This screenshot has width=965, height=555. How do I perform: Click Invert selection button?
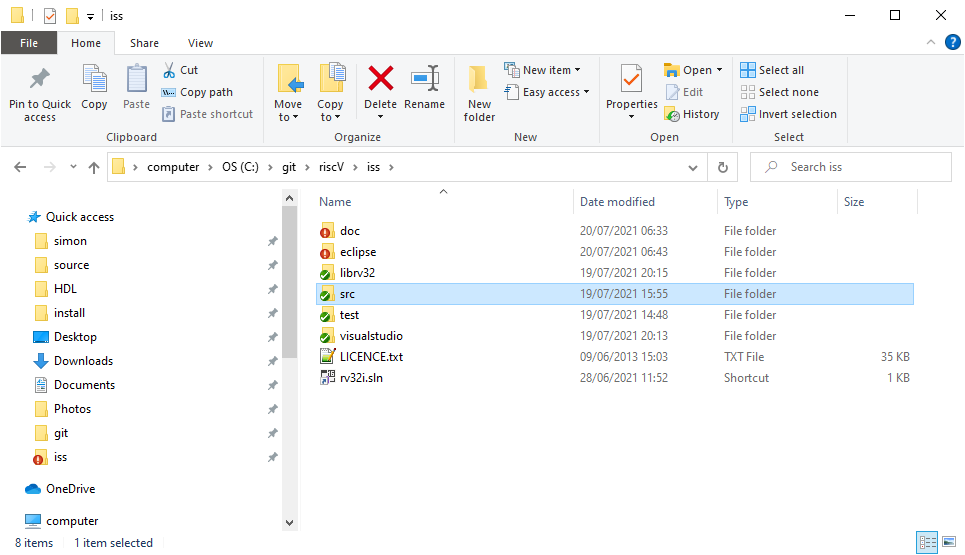pos(788,114)
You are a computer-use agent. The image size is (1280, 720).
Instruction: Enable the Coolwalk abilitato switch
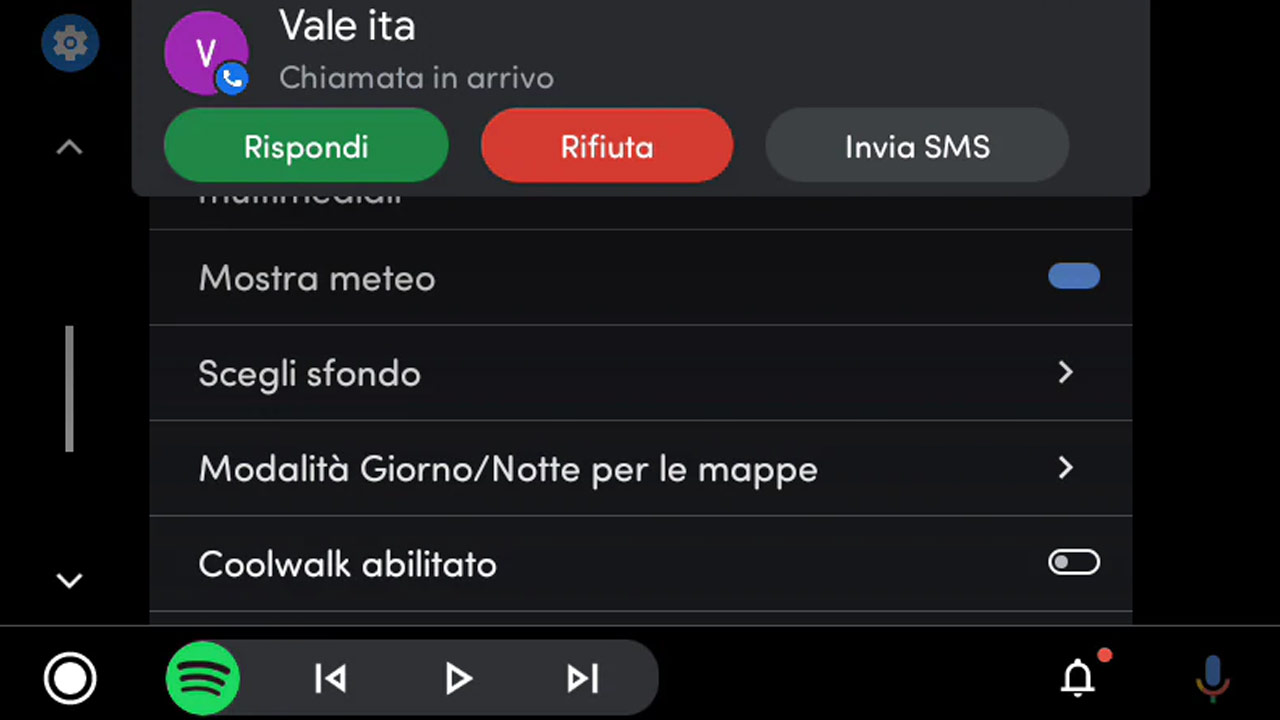tap(1074, 562)
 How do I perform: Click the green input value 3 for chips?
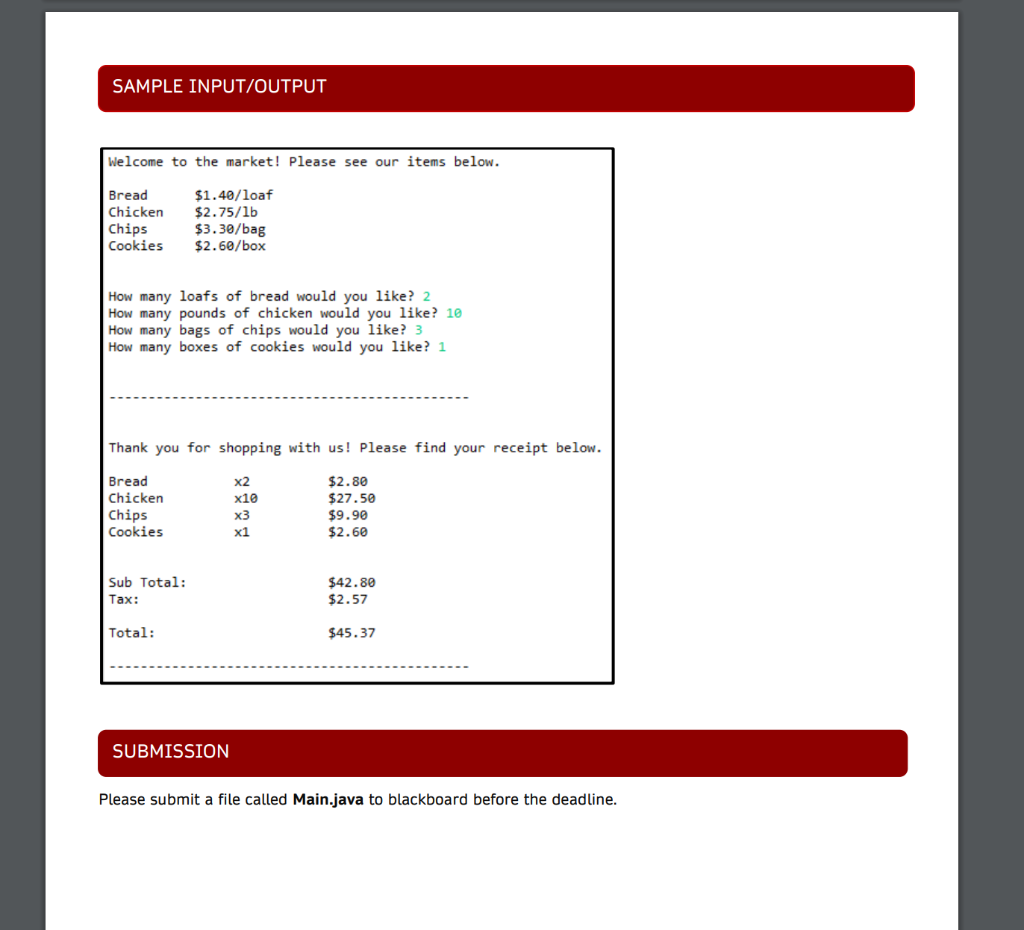pos(419,329)
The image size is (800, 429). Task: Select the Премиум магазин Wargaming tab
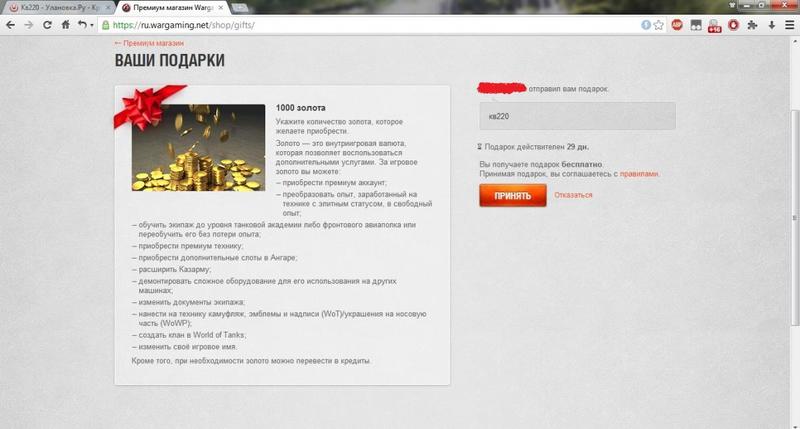[172, 8]
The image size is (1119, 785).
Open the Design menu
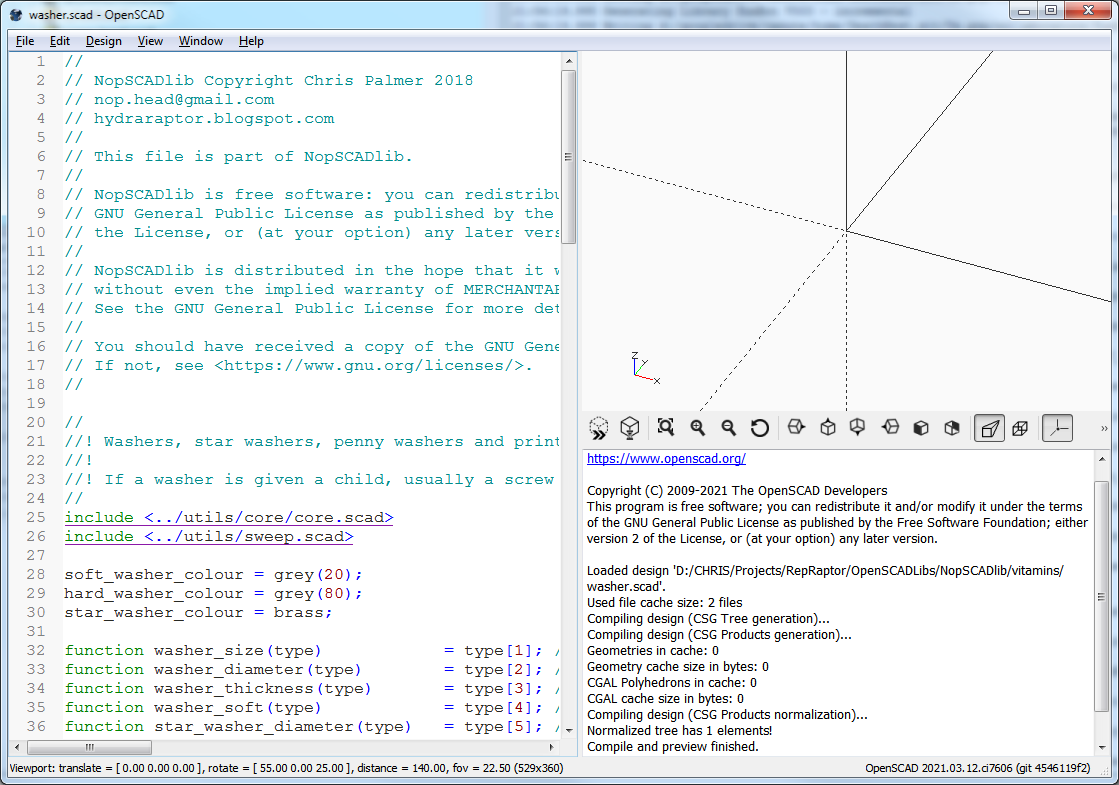pos(103,41)
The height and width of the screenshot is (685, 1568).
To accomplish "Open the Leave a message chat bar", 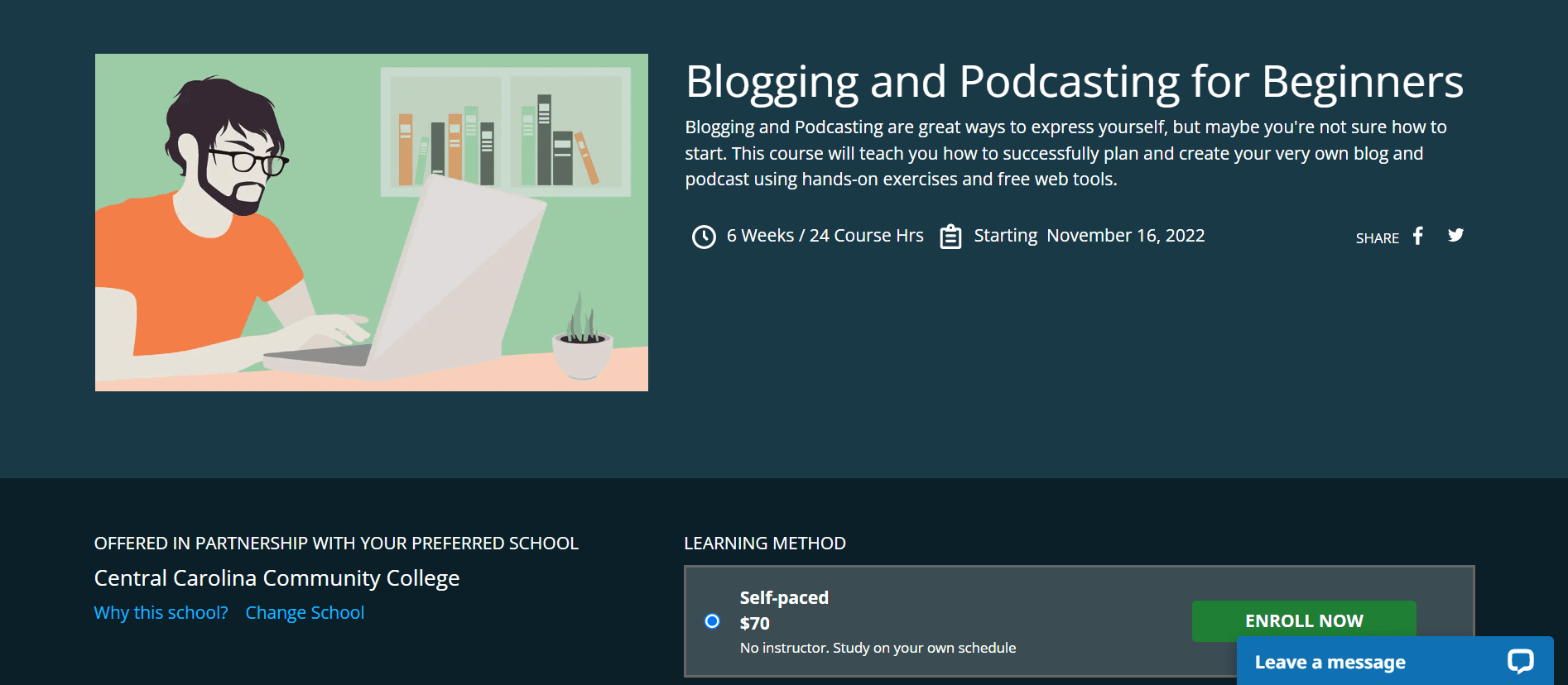I will [1330, 662].
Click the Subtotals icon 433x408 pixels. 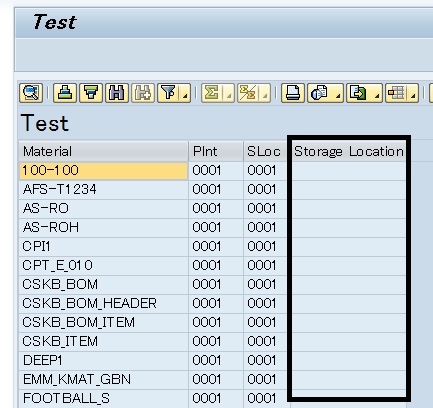pos(248,93)
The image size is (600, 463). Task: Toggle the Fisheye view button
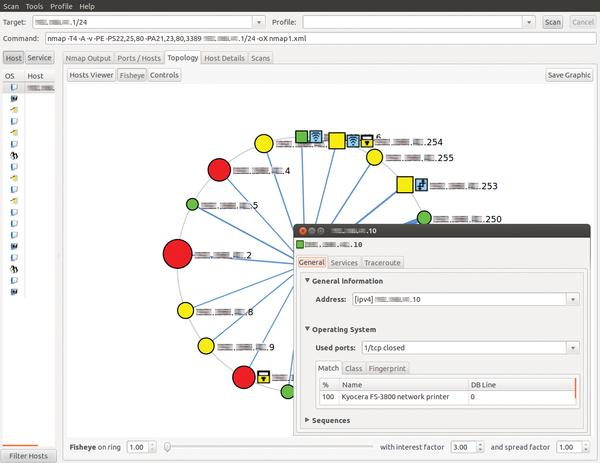tap(131, 75)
========================
Work to be completed: Pictures should be omitted. Please return exactly the lines from the line that holds "The image size is (600, 463)." through the end of the records.

Output of the task:
The image size is (600, 463). Task: Toggle the Fisheye view button
tap(131, 75)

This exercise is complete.